Cumplieron su palabra. Cada cinco años la Walrus viajaba al cinturón de asteroides para ver a su padre en una base pirata secreta, apresado como Ben lo había estado en la base de Miranda. Su padre salvó su vida, pero al precio de que Argento condenara la suya. No obstante, su padre nunca le perdonó que se hiciera pirata. Él hubiera preferido morir antes que ver a su hijo convertido en un vulgar canalla.

—Ya, pero Argento ha matado a gente inocente —dije.

—No, él nunca participar en abordajes. Yo tampoco. El capitán Flint enfadar mucho.

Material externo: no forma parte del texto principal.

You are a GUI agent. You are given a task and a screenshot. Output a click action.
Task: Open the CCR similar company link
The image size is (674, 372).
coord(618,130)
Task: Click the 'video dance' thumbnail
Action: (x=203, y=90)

Me encajaba que una persona tan familiar y tan generosa se hubiera sacrificado hasta tal punto por su padre. Tenía sentido. En ese momento, muchas piezas en ese puzzle roto que era mi mente encajaron de golpe. Comencé a entender. Fue algo parecido a una revelación.

—Sin embargo, ya no les debe nada —dije—. Flint, Huesos, Israel... están todos muertos. Solo quedáis Argento y tú. Ya nadie le puede chantajear. Tiempo es de que abandone esa vida. Si ya ni siquiera existe la Walrus...

Un día antes del estallido...

El agotado navegante no dejaba de afanarse en sus maniobras. Estaba extenuado pero satisfecho. Una vez finalizadas las operaciones, él había dejado la Stella Maris en una órbita similar, pero opuesta, a la de «La tumba del muerto», de tal manera que Urano siempre estaba entre la Stella Maris y el agujero cósmico.

Ocurriera lo que ocurriera, desde aquel momento, teníamos algo del grosor de los cincuenta mil kilómetros de Urano entre nosotros y «La tumba del muerto». Una vez aparcada la nave en esa órbita, nada quedaba sino esperar...

Y solo entonces Juan Argento se permitió el lujo de una breve siesta.